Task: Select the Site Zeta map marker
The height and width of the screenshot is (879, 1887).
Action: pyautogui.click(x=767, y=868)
=====
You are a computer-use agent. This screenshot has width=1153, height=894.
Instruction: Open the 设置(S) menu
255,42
=====
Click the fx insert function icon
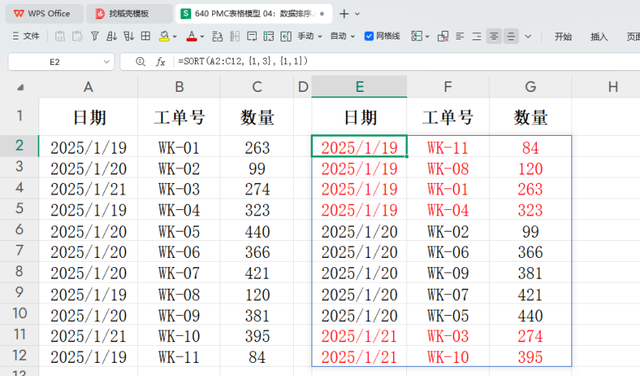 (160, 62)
=====
> _WHAT THE EXERCISE ASKS_: Rewrite the lines starting at the line containing "Task: Select the Site Zeta map marker" and ending at the line containing "Action: pyautogui.click(x=767, y=868)" as a JSON list of strings, one string per line, with blank lines left out.

> _SOLUTION TO THE PROBLEM_:
[
  "Task: Select the Site Zeta map marker",
  "The height and width of the screenshot is (879, 1887).",
  "Action: pyautogui.click(x=767, y=868)"
]